## Begin Supplied material

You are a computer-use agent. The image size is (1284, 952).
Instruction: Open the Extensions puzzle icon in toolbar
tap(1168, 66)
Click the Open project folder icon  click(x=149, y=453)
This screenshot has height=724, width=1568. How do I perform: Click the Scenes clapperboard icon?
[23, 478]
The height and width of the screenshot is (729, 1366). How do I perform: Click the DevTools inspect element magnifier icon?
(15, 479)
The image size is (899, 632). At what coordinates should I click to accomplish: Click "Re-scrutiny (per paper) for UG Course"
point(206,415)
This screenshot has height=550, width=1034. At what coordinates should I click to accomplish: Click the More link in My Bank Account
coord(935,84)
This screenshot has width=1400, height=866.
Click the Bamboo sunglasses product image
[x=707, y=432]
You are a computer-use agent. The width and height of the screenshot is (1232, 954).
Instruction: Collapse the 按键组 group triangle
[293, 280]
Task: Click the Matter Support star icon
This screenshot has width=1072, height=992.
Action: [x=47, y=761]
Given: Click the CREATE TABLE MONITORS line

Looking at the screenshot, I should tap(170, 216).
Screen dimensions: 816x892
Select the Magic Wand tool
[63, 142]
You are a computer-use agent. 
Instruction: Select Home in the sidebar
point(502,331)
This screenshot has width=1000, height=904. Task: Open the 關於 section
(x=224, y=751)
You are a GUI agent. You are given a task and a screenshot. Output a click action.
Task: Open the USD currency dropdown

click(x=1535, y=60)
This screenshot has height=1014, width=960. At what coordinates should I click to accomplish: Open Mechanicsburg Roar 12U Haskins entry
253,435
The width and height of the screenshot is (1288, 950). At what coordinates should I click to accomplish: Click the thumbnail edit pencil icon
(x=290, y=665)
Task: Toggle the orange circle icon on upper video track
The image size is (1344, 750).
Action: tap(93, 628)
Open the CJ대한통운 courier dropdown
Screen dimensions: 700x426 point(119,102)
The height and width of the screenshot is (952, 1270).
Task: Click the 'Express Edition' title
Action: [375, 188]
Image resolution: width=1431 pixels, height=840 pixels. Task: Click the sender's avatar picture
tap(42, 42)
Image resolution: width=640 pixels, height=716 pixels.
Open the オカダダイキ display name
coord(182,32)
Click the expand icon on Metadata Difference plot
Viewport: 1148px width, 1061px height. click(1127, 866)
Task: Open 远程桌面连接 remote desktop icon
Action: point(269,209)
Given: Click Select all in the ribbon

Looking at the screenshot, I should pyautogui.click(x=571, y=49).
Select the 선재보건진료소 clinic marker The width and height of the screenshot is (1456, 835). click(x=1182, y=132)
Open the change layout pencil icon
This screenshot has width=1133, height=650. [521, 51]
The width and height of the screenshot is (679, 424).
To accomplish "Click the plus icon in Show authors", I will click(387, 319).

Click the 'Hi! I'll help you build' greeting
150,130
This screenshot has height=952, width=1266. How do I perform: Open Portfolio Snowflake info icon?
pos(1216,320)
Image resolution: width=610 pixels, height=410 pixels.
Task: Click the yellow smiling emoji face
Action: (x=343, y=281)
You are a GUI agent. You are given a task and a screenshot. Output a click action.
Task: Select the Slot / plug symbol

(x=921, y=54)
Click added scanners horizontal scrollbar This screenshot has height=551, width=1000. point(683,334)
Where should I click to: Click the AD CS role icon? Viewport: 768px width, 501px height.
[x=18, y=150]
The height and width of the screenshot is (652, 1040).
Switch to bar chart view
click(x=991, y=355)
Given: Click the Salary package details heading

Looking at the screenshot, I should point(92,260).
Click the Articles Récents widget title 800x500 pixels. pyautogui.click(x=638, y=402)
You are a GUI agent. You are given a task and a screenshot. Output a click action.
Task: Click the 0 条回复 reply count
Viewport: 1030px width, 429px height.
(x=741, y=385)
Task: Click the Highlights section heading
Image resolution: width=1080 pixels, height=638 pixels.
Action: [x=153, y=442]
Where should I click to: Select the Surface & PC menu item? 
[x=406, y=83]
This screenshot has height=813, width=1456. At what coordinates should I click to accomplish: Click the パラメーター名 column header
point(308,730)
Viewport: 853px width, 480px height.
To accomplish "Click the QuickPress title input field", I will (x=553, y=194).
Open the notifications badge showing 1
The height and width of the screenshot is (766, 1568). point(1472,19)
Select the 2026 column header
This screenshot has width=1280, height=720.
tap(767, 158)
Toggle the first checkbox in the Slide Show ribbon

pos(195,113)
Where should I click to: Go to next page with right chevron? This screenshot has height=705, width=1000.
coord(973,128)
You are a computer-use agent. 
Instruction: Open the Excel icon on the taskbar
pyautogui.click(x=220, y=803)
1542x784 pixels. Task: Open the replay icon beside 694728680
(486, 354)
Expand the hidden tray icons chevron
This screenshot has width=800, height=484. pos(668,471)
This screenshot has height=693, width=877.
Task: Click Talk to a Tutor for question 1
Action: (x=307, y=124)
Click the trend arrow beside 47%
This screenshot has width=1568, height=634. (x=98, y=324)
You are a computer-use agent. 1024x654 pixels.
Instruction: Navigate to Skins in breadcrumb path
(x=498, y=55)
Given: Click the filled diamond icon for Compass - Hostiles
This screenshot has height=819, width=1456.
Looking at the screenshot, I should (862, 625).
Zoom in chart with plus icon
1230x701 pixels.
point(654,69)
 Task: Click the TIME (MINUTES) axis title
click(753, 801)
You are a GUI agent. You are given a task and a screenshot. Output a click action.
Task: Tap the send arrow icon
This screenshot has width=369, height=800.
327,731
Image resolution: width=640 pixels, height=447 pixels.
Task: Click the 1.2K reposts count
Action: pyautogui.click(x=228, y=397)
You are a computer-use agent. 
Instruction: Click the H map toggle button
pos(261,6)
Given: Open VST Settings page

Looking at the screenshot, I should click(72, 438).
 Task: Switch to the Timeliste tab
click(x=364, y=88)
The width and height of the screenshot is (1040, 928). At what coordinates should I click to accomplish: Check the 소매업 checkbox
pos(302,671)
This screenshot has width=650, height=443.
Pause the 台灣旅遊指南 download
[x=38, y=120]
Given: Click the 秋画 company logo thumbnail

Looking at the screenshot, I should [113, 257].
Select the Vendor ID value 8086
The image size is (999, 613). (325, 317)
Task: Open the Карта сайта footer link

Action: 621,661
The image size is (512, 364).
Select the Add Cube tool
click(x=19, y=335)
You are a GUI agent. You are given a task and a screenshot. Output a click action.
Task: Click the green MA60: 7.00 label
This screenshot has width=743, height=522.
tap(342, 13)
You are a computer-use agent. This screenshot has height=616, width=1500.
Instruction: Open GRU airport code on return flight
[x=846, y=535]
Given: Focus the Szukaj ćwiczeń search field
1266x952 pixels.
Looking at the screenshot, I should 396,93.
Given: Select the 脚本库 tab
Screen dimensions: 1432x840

## End Supplied material

Copy out the part of the records above that opens with the line containing "Expand the hidden tray icons chevron" and closes with the line containing "point(654,69)", keeping every line exactly the same.

Expand the hidden tray icons chevron
This screenshot has width=800, height=484. pos(668,471)
This screenshot has height=693, width=877.
Task: Click Talk to a Tutor for question 1
Action: (x=307, y=124)
Click the trend arrow beside 47%
This screenshot has width=1568, height=634. (x=98, y=324)
You are a computer-use agent. 1024x654 pixels.
Instruction: Navigate to Skins in breadcrumb path
(x=498, y=55)
Given: Click the filled diamond icon for Compass - Hostiles
This screenshot has height=819, width=1456.
Looking at the screenshot, I should (862, 625).
Zoom in chart with plus icon
1230x701 pixels.
point(654,69)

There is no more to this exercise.